After a trial, Judge Phillips affirmed the citation, concluding that the employer’s workplace violence policy was inadequate, that the employee training was insufficient, and that the employer failed to provide the employee with information about the medical background of the client, as well as the client’s criminal history. The employer, according to Judge Phillips, also failed to monitor the employee’s progress notes which identified specific concerns about the client and failed to take affirmative action to assist her when she indicated her continuing anxiety about their interactions.
Integra appealed the decision to the Review Commission, arguing that the hazard at issue—“being physically assaulted by clients with a history of violent behavior”—was not a hazard recognized by the employer or the industry and therefore could not substantiate a General Duty citation.
Earlier this month, Judge Phillips’ decision was affirmed by OSHRC, but not without some disagreements between the Commission members on various aspects of the case. Secretary of Labor v. Integra Health Management, Inc., No. 13-1124 (OSHRC Mar. 4, 2019 ).

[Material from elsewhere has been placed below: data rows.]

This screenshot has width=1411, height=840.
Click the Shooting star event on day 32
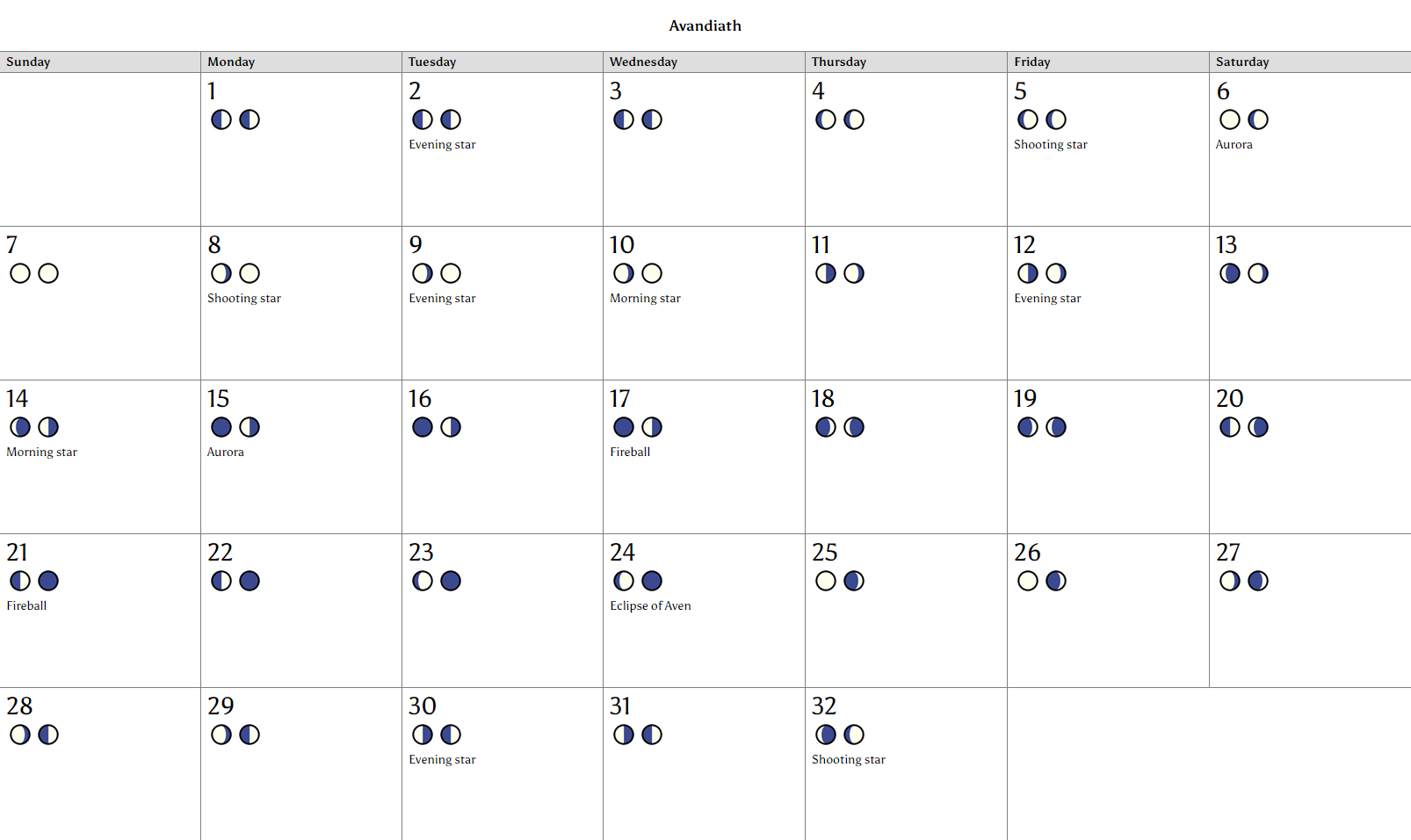(x=848, y=759)
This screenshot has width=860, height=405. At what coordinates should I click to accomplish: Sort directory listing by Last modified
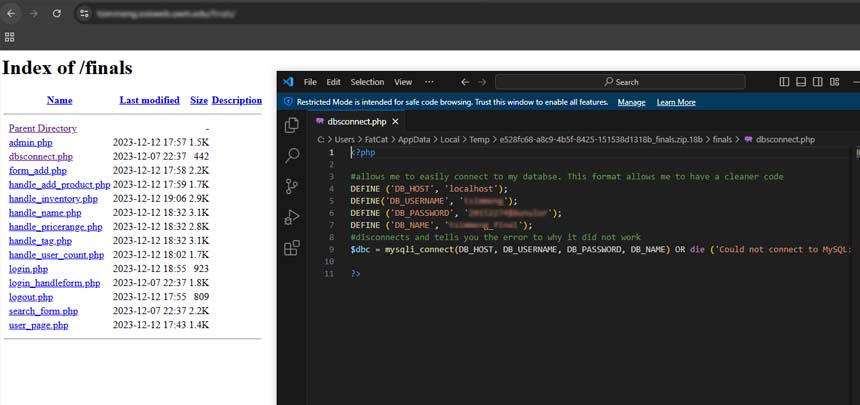(149, 100)
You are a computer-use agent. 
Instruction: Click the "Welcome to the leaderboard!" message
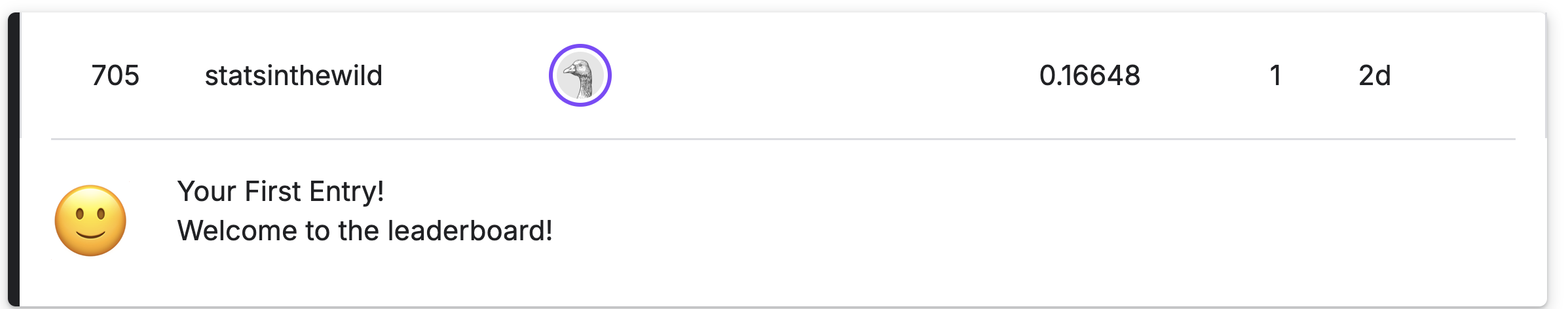tap(365, 231)
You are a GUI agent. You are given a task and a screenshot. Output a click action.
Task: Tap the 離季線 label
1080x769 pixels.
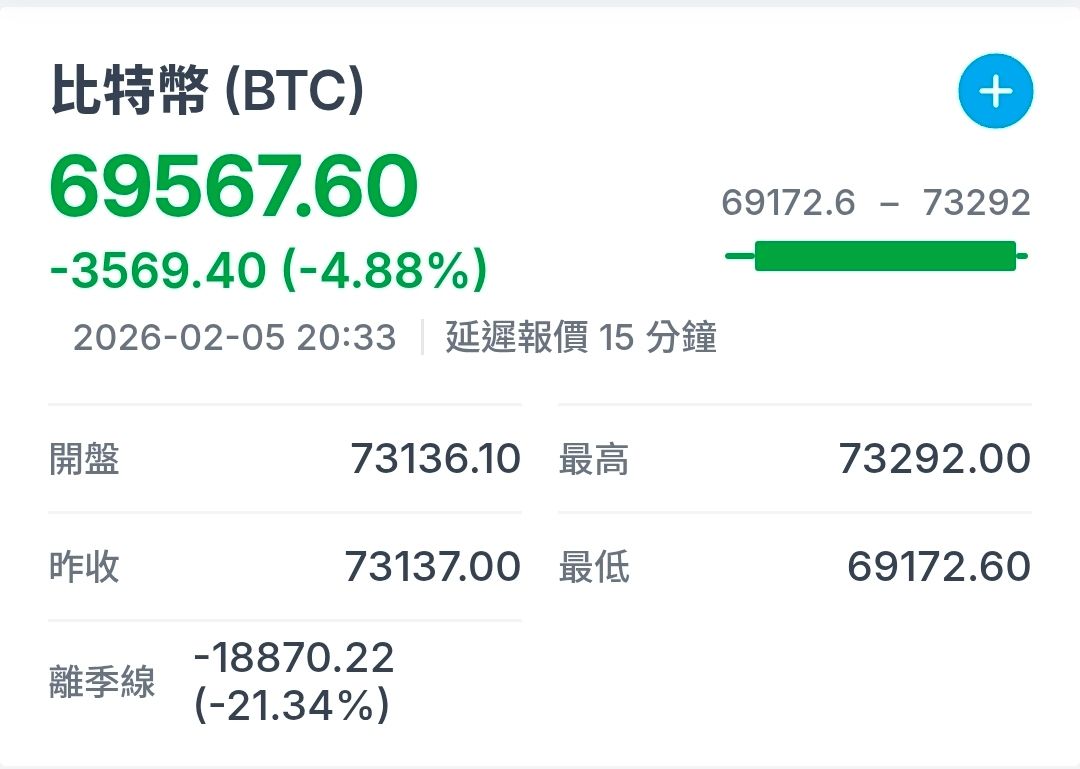[x=102, y=684]
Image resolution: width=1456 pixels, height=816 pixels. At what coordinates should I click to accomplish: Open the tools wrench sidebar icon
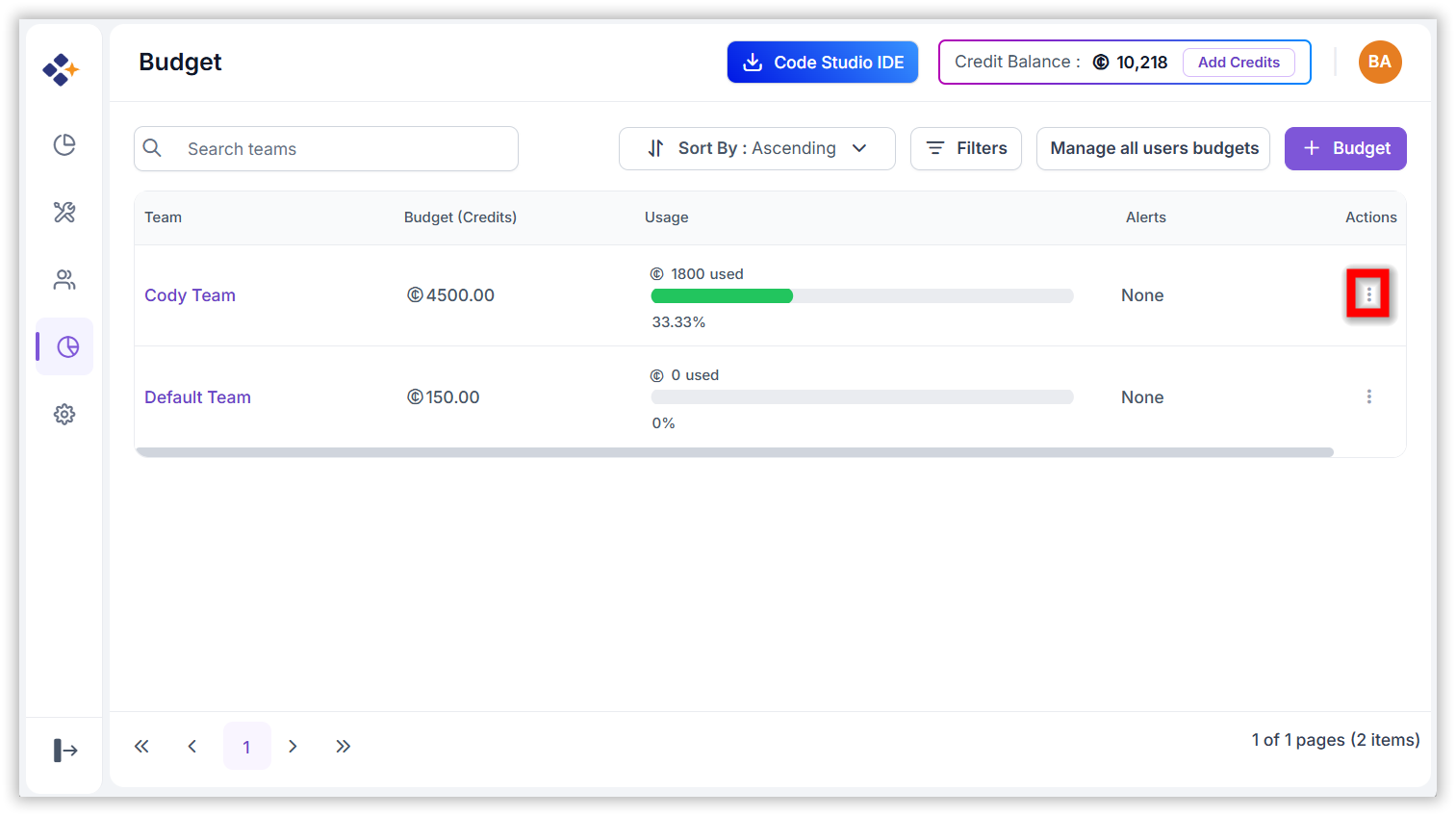click(64, 212)
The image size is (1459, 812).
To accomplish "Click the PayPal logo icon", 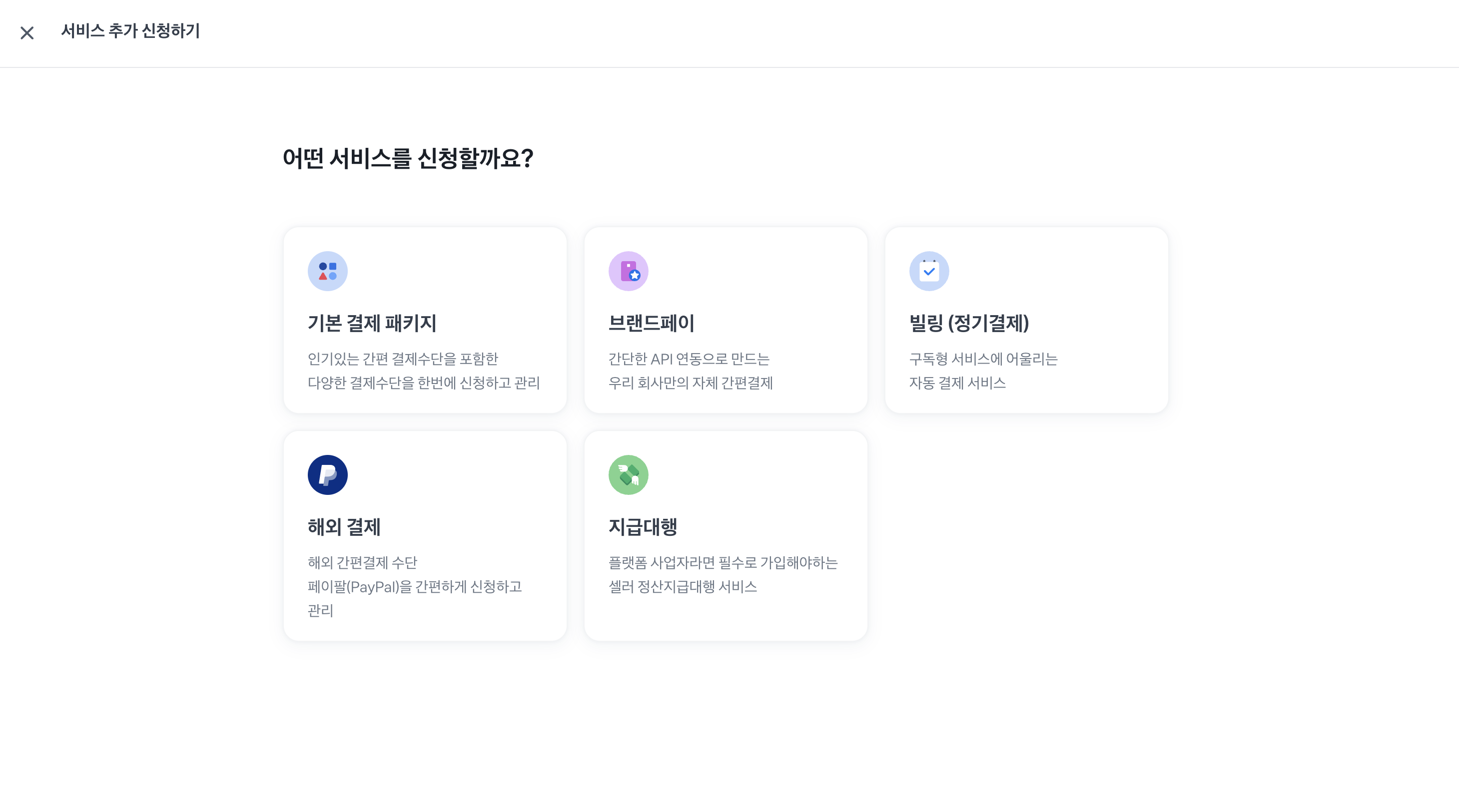I will click(327, 474).
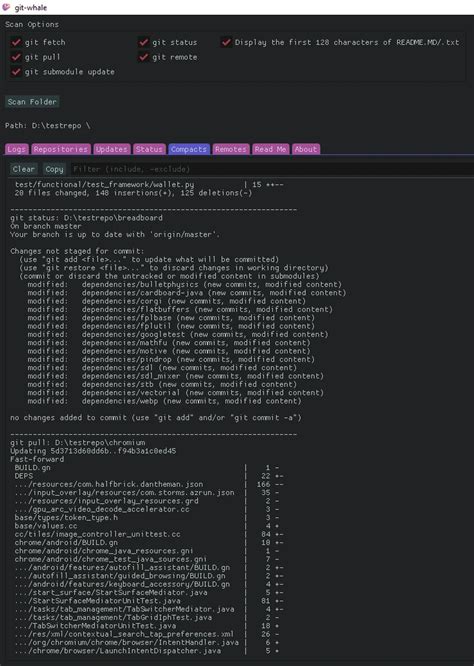Click the Clear button in log panel
This screenshot has width=474, height=666.
coord(23,169)
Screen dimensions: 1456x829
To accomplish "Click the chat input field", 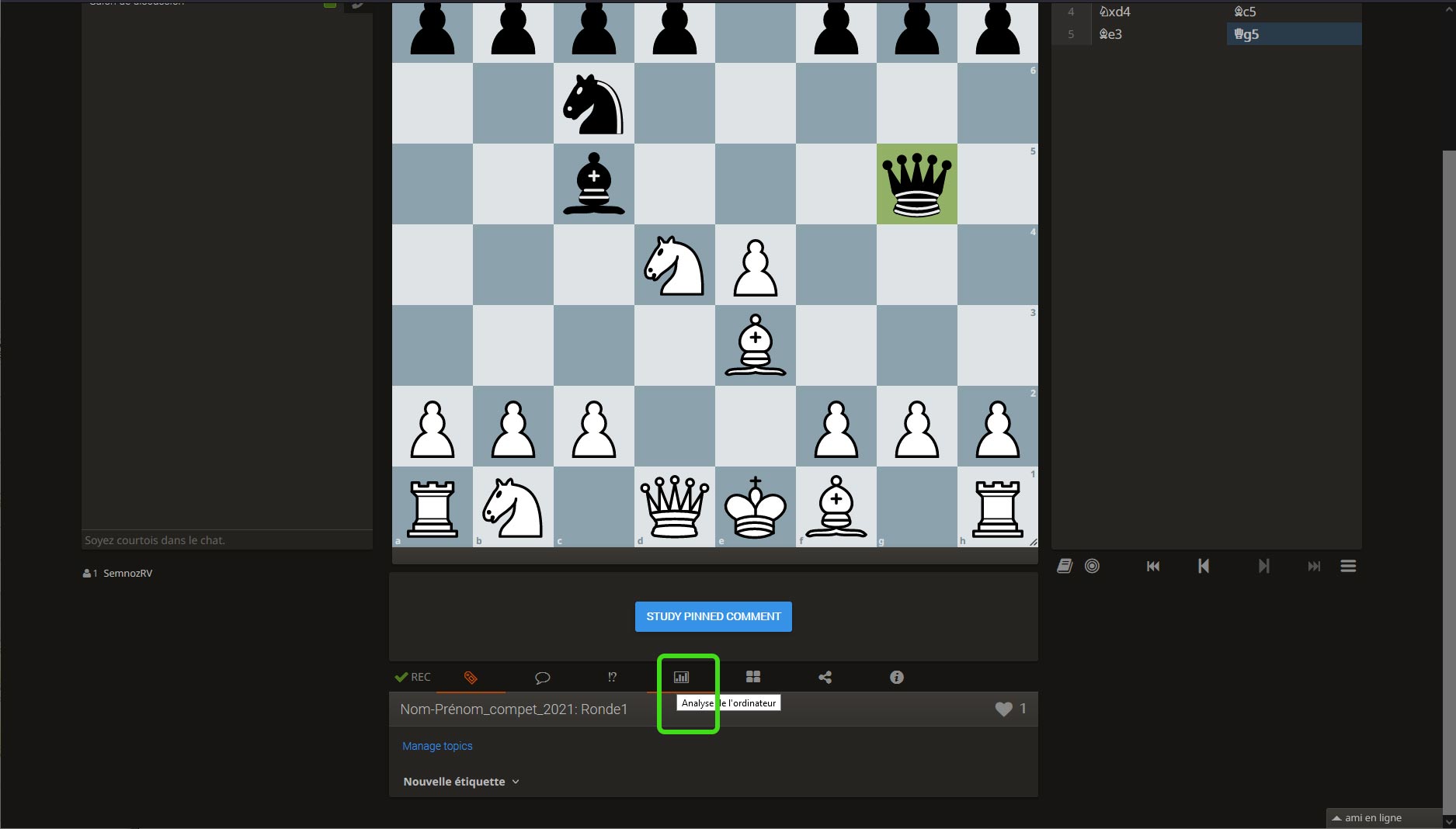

In his concurrence, for example, Commissioner Sullivan opined that the “reasonable foreseeability” of a hazard must be an element of the general duty analysis, and in the case of Integra, “the Secretary established that the hazard cited here was reasonably foreseeable to a ‘reasonable employer’ presented with the specific facts and circumstances in this case.” And Commission Chairman MacDougall, while agreeing on the cognizable hazard issue, warned, “[T]he Secretary’s proclivity to overreach in his application of the general duty clause not only runs afoul of the prohibitions against holding employers liable for ill-defined hazards that cannot be controlled, it also stands in stark contrast to the unmistakable Congressional preference in the overall structure of the Act for specific standards.”
Nonetheless, this case illustrates the increasingly close eye OSHA is placing on workplace violence and the challenges facing employees in healthcare and other industries. However, the general nature of the duty and the methods to abate workplace violence hazards are still evolving, and if Integra’s appeal from Judge Phillips’ decision and the concurring opinions of Commissioners MacDougall and Sullivan are any indicia, there are still legal battles to be fought over the reach and scope of the General Duty Clause in the healthcare and social services industries. Integra still has time to appeal OSHRC’s decision to the U.S. Court of Appeals.
Under Integra, employers have been assigned a duty to take action when confronted with concerns about workplace violence from their employees. Employers should develop written workplace violence prevention plans, and work with outside counsel to proactively address any abnormal behavior, threats, or violent incidents that occur in the workplace.